I feel better when I give myself time to sit at my wheel and spin. During the long days of summer, I started taking more spinning breaks even if I could only sit down for 10 minutes or so. Rather than watching a clock, I kept a neat pile of dyed tops that had been pulled into short strips near my wheel. I’d spin to the end of a strip and then go back to my day, breathing a little easier. I think of this as solace spinning—just spinning, no judgment or measuring or fussing.
As I explained in an August post, I wanted my solace spinning to result in a sweater that used up random yet delicious stash fiber. So, I curated a pile of green fibers—roving and tops, a variety of wools and silks. Then, I set three parameters on my solace spinning (follow the link above). Here’s where I’m at now:
Step 1. Spin for bliss, ply later. Default spinning for miles of singles: check.
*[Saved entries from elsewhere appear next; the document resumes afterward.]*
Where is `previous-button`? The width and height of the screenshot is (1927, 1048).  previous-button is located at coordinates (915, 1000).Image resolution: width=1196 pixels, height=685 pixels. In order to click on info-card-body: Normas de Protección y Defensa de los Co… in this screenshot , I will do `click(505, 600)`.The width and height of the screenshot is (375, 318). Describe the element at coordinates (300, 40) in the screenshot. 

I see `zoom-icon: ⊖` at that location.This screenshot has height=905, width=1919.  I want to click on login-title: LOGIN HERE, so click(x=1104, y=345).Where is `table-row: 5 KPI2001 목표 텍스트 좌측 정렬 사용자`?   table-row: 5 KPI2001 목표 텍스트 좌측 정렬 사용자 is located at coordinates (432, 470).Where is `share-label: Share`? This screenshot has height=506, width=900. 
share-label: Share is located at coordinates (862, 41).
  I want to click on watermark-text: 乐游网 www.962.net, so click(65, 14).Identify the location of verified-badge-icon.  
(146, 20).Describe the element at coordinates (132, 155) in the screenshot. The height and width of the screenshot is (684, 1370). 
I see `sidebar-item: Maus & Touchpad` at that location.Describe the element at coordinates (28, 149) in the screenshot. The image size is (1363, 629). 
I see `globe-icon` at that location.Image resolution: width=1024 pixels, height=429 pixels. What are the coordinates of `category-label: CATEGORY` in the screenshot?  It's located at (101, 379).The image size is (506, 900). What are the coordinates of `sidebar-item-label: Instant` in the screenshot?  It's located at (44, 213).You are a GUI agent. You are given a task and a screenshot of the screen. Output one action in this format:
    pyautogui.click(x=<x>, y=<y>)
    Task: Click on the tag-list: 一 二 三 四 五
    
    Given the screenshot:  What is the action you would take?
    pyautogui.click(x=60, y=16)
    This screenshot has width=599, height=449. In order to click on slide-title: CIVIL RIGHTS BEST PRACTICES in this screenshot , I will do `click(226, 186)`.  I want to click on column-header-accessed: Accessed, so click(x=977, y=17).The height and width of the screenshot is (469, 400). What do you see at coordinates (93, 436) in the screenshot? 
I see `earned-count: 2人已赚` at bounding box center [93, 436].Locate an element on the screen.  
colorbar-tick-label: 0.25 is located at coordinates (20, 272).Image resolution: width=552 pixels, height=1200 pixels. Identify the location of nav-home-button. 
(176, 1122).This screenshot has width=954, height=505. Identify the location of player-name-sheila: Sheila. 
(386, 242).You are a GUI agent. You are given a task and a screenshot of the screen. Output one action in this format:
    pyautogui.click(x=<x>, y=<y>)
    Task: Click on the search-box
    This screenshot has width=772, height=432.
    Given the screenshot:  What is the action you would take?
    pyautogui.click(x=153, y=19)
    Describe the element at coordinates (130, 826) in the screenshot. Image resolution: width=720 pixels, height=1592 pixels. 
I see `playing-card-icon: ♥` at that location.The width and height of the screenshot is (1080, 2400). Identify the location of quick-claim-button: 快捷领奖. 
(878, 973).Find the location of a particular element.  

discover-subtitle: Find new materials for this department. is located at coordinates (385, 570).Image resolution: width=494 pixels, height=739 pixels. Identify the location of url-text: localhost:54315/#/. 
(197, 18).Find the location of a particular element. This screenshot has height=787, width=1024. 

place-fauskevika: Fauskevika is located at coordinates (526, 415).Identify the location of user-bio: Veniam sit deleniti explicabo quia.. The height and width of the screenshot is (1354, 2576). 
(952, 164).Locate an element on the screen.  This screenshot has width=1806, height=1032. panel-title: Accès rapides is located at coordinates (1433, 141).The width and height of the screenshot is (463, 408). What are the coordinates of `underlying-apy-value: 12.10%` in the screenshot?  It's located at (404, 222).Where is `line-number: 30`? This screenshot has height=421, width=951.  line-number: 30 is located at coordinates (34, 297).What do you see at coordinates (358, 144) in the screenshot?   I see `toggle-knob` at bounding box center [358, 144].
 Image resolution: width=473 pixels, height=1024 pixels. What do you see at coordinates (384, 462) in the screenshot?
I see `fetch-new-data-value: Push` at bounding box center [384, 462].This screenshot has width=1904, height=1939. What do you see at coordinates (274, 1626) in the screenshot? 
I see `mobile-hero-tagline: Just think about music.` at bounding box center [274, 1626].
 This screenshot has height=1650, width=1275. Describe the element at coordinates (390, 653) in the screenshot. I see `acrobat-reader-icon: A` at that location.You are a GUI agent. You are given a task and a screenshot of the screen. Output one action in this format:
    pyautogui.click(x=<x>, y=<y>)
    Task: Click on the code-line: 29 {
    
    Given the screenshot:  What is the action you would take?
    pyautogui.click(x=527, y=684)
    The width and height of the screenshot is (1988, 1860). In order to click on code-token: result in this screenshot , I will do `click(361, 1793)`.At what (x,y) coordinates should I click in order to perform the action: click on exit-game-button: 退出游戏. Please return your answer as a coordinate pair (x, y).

Step 2. Time to ply, adding a uniting color. Here we go!
My Go-To Gray
Choosing one solid or slightly variegated solid colored fiber to ply with all of your scrappy singles can help a palette feel more cohesive. Gray is my go-to for uniting colors within a project, but for you, it might be plum or indigo. And when choosing a uniting color, I find that hue (a wedge on the color wheel) is perhaps less important than value (the relative lightness or darkness of a color).
I had originally planned to use a very dark gray, nearly black fleece from one of my Border Leicester lambs. I spun up 20 yards or so of singles to sample and plied it with two singles of my scrappy greens.
I didn’t like it.
In trying to identify what felt “off,” I took a look again at the hues and values of the fibers I was working with. Here’s a picture of the fiber I started with, including the charcoal fleece. After creating my plied sample, I realized that the charcoal color was darker than the darkest greeny blues in my scrappy mix. This created more contrast and not enough of that unifying feeling that I was going for.
So, I grabbed another lamb fleece from my shepherd’s stash and started carding. The second fleece is closer to a medium gray, so in terms of value, it falls in the middle of the light to dark range of all of my fibers. This plied yarn had the smoothed contrast and subdued vibrance that I didn’t know I was after. The time I was spending with William Morris was clearly seeping into my sweet scrap sweater plans!
I’ll get back to plying and dreaming about my wallpaper-inspired, scrappy sweater for now. Methods for choosing a needle size, swatching, and finding the right pattern for solace spinning will be coming your way soon.